### Исходный отрывок

Но Стреляный звонит мне в Ленинград каждую неделю и строго спрашивает: «Работаете?» И мне стыдно сказать – нет, и я действительно, сама себе изумляясь, сажусь к столу и «работаю». Пишу «Трещину». Это Левинский придумал мне тему: «Напиши про Атоммаш».
В самом деле, почему бы не про Атоммаш, про Волгодонск, куда мы, авроровцы, несколько раз летали? Два курьезных случая связаны с «Трещиной», но сначала – про само название. Каким неожиданно верным, даже пророческим оно оказалось. Недаром все-таки в «Новом мире» его велели заменить, сказав: «А то будет трещиной между нами и цензурой».
Декабрь 1984 года, 12-й номер «Нового мира». Редакция попросила Гранина написать предисловие. Оно понравилось мне чрезвычайно, особенно фраза про то, что сквозь строки повести «проступают водяные знаки подлинности». Но в телефонном разговоре Даниил Александрович выливает на меня ушат холодной воды, спрашивая:
– Вы думаете, что хорошо написали?..
Забегая вперед, скажу, что в декабре 2003 года он позвонил мне, получив мою книгу «Как жаль, что так поздно, Париж!», и сказал:
– Какой прекрасный подарок вы мне сделали.
Потом спросил:
– А что вы сейчас пишите?
– Ничего, – честно ответила я.
– Магда, но в таком случае вы – дура.
Я была очень рада такой похвале.
А вот как «аукнулась» через двадцать лет моя «Трещина».

### Задания
• A. Перепишите часть отрывка, начиная с «Забегая вперед, скажу, что» и до «вы сейчас пишите?» включительно, заменив «подарок» на «сюрприз».
• B. Ответьте по отрывку на вопросы:
(i) Кто каждую неделю звонил в Ленинград и спрашивал: «Работаете?»
(ii) Кто предложил тему про Атоммаш?
(iii) Кого редакция попросила написать предисловие?
Записи, которые идут дальше, с отрывком никак не связаны.

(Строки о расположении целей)
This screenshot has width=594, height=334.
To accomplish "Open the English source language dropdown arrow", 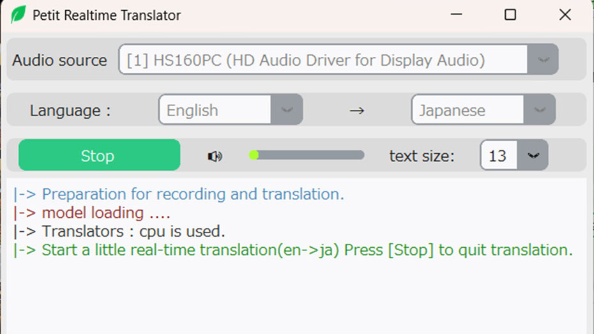I will click(x=287, y=110).
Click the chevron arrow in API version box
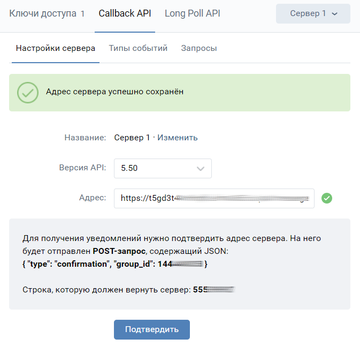 click(x=201, y=168)
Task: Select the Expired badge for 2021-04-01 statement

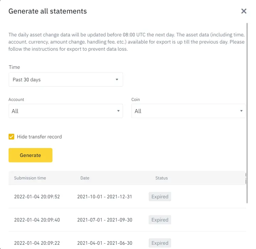Action: (160, 243)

### Ответы
• A.
Забегая вперед, скажу, что в декабре 2003 года он позвонил мне, получив мою книгу «Как жаль, что так поздно, Париж!», и сказал:
– Какой прекрасный сюрприз вы мне сделали.
Потом спросил:
– А что вы сейчас пишите?

• B.
(i) Стреляный.
(ii) Левинский.
(iii) Гранина.